Des circuits de financement particulièrement opaques et complexes ont été ainsi mis en place par le précédent Gouvernement afin de faire supporter, à la sécurité sociale, une part croissante d'une dispendieuse politique de l'emploi fondée sur la réduction du temps de travail.

Au total, et envisagées du seul point de vue de leurs modes de financement, les exonérations de cotisations comptabilisées au titre du régime général peuvent être aujourd'hui regroupées en trois catégories :

§ les exonérations non compensées : il s'agit, notamment, du reliquat des mesures d'exonération mises en oeuvre avant l'entrée en vigueur de la « loi Veil » de 1994 ;

§ les exonérations compensées par l'Etat qui sont relatives aux dispositifs suivants :

- la formation en alternance (apprentissage ; contrats de qualification jeunes et adultes) ;

- les dispositifs d'insertion des publics en difficulté (contrats initiative-emploi ; insertion par l'économique, contrats de retour à l'emploi) ;

- des mesures spécifiques en faveur de zones géographiques ou de divers secteurs d'activité (zones de revalorisation rurale, zones de redynamisation urbaine, zones franches, Corse et DOM, hôtels-cafés-restaurants)

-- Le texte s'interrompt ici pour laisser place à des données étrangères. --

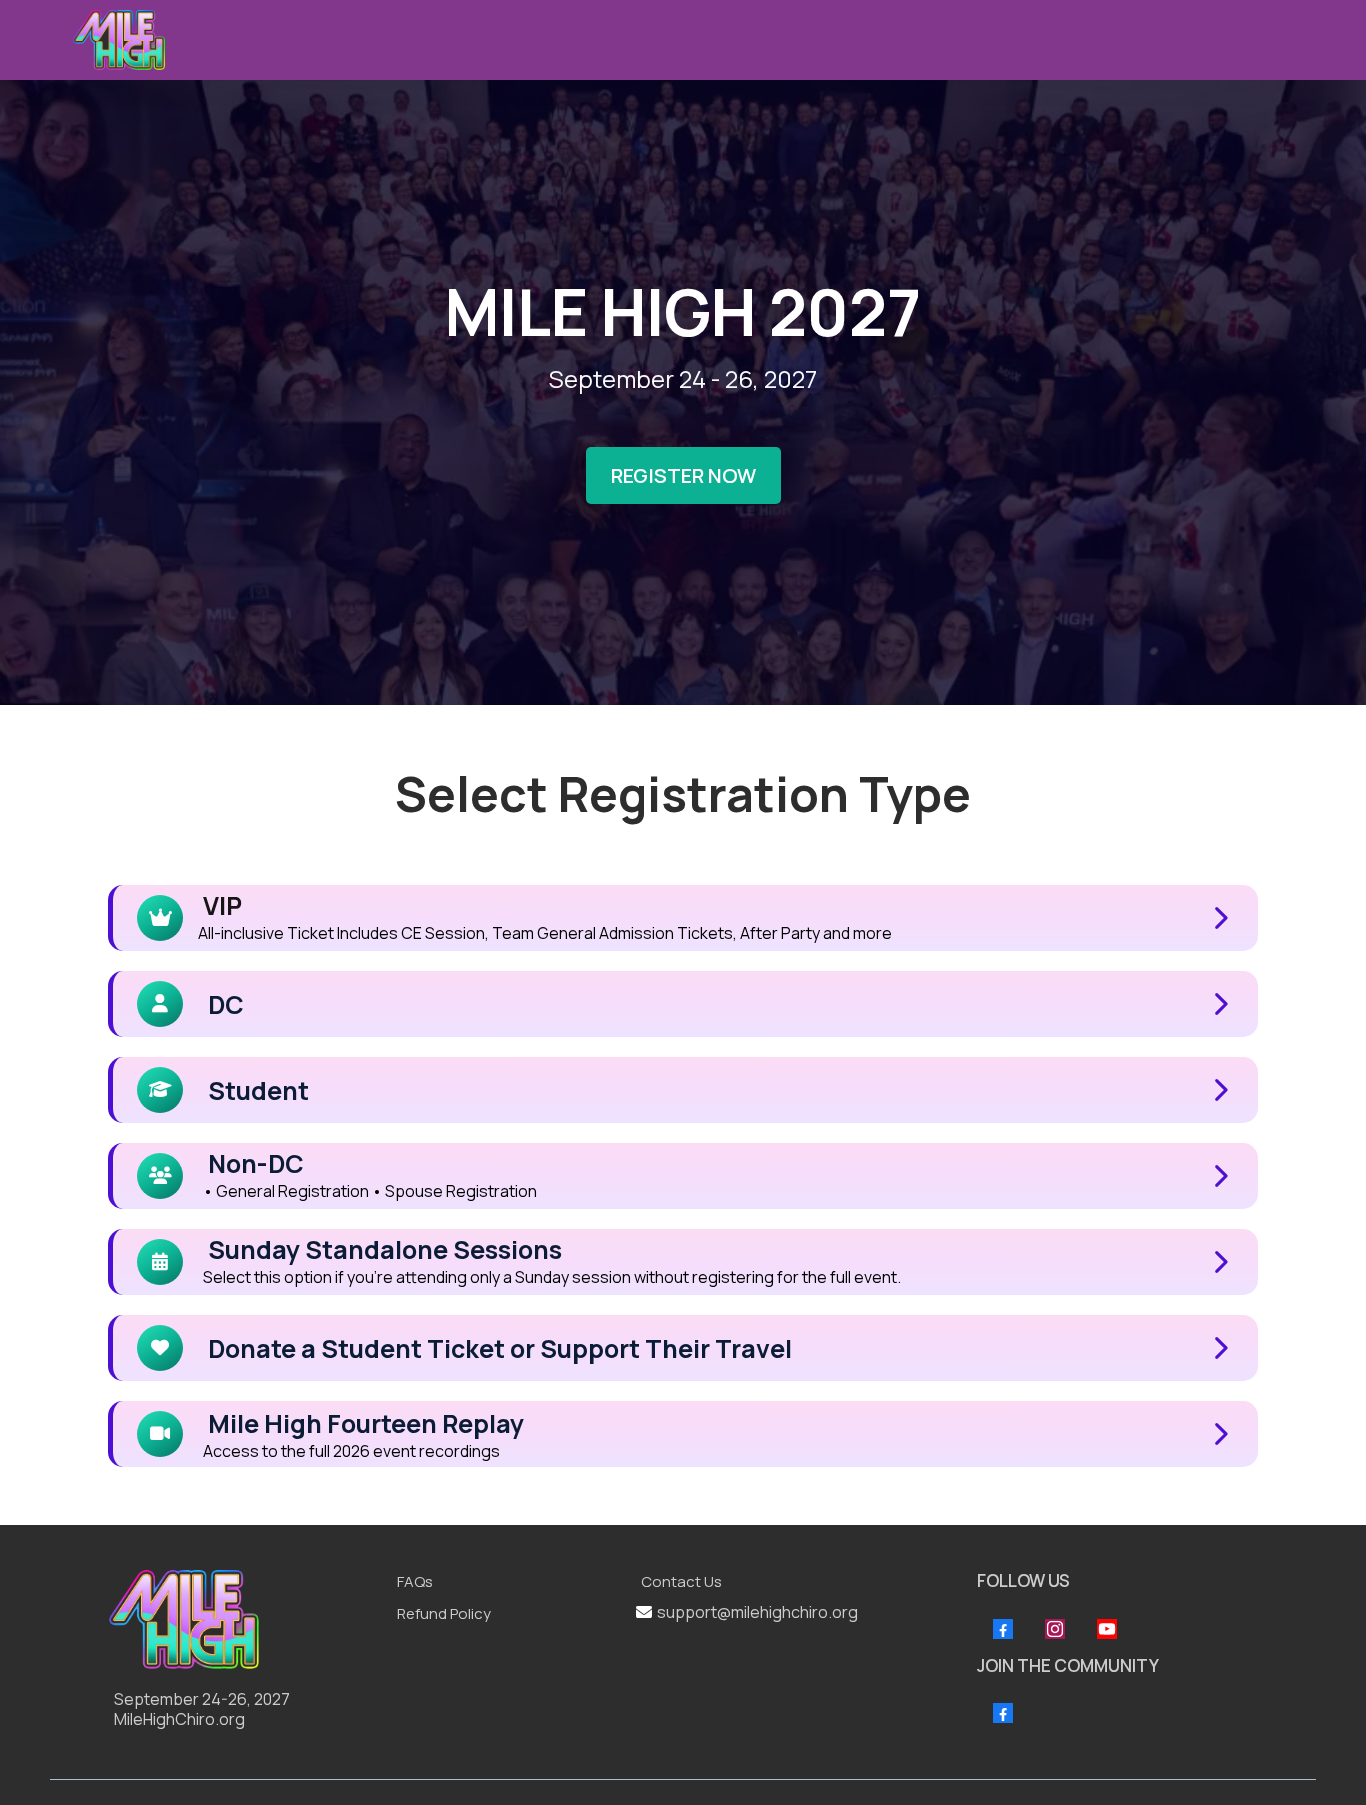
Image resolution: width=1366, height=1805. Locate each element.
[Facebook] (1003, 1629)
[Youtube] (1107, 1629)
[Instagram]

§ les exonérations compensées par le FOREC qui regroupent la réduction dégressive sur bas salaires, les aides incitatives « de Robien » et « Aubry I », les allégements 35 heures « Aubry II » et les exonérations de cotisations d'allocations familiales accordées à certaines entreprises.

Il convient de souligner que le coût de cette dernière catégorie d'exonérations, qui est de loin la plus importante en termes de masses financières, s'élève à 15,5 milliards d'euros en 2003.

Ce (bref) constat sur les dispositifs d'allégement de charges en vigueur démontre, si besoin est, la nécessité d'une réforme d'ensemble des allégements de charges actuellement en vigueur, ne serait-ce que pour en renforcer l'efficacité en terme de création d'emplois.

* 6 Article L. 131-7 du code de la sécurité sociale.

* 7 Voir rapport Sénat n° 60 (2001-2002) Tome I (Equilibres financiers généraux et assurance maladie) de M. Alain Vasselle sur le projet de loi de financement de la sécurité sociale pour 2002.